━━━━━ Source records
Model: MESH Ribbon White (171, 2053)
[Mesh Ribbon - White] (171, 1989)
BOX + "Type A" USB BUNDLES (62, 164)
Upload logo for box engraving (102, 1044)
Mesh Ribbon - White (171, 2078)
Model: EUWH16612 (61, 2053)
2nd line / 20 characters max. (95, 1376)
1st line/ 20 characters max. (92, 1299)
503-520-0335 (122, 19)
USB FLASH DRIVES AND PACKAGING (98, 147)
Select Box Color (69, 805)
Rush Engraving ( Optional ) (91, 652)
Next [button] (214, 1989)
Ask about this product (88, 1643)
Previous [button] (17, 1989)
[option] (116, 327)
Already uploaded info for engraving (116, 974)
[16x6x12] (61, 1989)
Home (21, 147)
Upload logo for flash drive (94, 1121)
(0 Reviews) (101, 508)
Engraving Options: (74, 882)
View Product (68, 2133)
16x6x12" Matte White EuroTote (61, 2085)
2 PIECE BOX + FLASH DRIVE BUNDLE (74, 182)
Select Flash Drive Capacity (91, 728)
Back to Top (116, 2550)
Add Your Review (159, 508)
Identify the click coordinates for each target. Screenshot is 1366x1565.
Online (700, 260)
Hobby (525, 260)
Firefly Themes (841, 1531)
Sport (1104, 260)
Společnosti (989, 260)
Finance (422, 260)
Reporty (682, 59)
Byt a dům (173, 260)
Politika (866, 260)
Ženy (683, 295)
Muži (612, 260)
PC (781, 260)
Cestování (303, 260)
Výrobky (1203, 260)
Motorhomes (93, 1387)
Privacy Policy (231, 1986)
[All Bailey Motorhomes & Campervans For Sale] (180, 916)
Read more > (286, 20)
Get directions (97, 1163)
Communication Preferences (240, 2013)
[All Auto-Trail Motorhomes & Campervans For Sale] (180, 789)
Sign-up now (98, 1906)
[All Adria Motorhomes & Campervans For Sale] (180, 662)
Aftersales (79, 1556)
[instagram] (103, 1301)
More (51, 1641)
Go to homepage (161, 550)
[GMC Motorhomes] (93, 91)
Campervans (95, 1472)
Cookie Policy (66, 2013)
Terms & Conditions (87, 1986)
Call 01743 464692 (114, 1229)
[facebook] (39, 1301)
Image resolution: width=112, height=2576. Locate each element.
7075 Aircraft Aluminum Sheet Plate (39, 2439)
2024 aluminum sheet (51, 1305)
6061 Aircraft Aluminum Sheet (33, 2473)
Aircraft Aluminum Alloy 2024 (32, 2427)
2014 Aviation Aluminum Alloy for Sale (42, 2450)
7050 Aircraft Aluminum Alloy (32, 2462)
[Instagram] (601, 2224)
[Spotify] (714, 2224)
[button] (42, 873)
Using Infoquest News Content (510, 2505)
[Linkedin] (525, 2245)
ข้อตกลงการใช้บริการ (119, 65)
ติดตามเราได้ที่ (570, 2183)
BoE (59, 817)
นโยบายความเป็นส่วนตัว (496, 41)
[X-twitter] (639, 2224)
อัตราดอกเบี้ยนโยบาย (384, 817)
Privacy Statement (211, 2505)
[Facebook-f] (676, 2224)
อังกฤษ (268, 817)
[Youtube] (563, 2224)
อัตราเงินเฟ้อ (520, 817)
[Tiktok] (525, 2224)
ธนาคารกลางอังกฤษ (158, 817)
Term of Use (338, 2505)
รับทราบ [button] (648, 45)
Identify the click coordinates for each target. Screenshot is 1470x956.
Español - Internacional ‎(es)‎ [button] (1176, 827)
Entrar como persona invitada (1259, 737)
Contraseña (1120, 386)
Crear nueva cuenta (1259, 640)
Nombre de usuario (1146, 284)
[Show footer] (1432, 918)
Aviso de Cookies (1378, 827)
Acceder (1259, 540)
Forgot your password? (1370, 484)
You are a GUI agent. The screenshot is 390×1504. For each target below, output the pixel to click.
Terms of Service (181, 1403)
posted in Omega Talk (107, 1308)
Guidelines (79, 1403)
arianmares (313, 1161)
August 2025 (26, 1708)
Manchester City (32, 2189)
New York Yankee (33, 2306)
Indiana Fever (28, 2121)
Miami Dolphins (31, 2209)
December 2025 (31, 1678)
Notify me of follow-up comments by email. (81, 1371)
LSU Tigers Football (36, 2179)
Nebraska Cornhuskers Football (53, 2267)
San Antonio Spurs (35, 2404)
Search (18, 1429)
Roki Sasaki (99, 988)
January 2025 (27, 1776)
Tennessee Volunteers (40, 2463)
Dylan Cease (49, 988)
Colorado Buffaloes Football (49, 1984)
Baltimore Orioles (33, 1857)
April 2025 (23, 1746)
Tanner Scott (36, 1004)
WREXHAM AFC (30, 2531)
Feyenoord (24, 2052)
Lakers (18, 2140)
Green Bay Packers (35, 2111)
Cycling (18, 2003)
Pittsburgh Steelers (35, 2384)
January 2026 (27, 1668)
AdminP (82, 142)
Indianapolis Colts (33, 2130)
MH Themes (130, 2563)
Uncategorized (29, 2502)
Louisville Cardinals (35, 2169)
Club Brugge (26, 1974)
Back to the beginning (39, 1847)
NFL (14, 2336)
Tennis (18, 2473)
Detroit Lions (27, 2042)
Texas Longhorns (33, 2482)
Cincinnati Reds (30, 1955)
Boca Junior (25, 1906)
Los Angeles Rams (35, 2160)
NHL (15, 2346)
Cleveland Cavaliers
━━━━━━━━━━
Work to be completed – Would you copy out exactly the lines above that start at the one containing "503-520-0335 (122, 19)" and end at the one containing "Back to Top (116, 2550)", inclusive?

Answer below –
503-520-0335 (122, 19)
USB FLASH DRIVES AND PACKAGING (98, 147)
Select Box Color (69, 805)
Rush Engraving ( Optional ) (91, 652)
Next [button] (214, 1989)
Ask about this product (88, 1643)
Previous [button] (17, 1989)
[option] (116, 327)
Already uploaded info for engraving (116, 974)
[16x6x12] (61, 1989)
Home (21, 147)
Upload logo for flash drive (94, 1121)
(0 Reviews) (101, 508)
Engraving Options: (74, 882)
View Product (68, 2133)
16x6x12" Matte White EuroTote (61, 2085)
2 PIECE BOX + FLASH DRIVE BUNDLE (74, 182)
Select Flash Drive Capacity (91, 728)
Back to Top (116, 2550)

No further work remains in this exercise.